Begin at the top of the following data. Copy each line exactly until you have copied the line containing "Screen dimensions: 1568x386".

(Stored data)
——————
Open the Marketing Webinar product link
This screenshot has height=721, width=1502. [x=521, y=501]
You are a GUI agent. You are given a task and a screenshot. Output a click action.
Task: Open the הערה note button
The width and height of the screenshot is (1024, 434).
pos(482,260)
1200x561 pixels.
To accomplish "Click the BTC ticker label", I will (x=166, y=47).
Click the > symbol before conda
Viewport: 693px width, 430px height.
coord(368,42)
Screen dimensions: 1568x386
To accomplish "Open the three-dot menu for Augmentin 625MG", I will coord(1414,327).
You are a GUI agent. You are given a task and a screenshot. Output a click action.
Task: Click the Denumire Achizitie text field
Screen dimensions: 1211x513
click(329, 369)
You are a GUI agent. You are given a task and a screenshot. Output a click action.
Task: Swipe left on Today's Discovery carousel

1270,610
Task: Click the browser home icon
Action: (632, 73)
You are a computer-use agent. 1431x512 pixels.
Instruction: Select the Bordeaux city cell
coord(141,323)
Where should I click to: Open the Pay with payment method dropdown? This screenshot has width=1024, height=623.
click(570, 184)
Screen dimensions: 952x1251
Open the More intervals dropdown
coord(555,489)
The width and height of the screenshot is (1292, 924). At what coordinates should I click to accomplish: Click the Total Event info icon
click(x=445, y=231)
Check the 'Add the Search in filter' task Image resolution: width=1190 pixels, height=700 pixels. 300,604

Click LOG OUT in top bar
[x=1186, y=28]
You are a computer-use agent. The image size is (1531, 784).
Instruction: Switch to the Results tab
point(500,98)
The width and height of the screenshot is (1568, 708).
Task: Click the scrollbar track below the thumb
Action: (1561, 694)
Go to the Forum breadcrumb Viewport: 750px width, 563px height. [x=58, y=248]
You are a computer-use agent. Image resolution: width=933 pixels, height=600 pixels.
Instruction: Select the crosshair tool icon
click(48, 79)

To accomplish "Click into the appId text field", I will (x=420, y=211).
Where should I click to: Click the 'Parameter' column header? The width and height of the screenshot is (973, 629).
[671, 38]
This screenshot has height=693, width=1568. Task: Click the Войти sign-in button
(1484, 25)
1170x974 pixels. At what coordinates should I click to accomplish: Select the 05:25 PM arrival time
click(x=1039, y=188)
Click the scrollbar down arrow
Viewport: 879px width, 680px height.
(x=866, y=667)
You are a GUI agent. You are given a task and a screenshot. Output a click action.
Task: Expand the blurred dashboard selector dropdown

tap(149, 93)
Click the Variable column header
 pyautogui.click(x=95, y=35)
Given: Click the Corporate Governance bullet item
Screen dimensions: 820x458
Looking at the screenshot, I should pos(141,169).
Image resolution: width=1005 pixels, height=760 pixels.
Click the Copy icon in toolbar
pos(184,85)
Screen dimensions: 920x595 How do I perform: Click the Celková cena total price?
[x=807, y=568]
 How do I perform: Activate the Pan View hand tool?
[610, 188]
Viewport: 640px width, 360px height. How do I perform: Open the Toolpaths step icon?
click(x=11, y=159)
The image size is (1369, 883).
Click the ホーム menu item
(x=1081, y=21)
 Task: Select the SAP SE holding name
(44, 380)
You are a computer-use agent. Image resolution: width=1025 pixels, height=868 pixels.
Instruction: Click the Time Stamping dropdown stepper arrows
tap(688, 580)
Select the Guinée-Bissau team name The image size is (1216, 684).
——————
**Your response**
Open the Marketing Webinar product link
This screenshot has height=721, width=1502. [x=521, y=501]
You are a GUI agent. You are given a task and a screenshot. Output a click action.
Task: Open the הערה note button
The width and height of the screenshot is (1024, 434).
pos(482,260)
1200x561 pixels.
To accomplish "Click the BTC ticker label", I will (x=166, y=47).
Click the > symbol before conda
Viewport: 693px width, 430px height.
coord(368,42)
Screen dimensions: 1568x386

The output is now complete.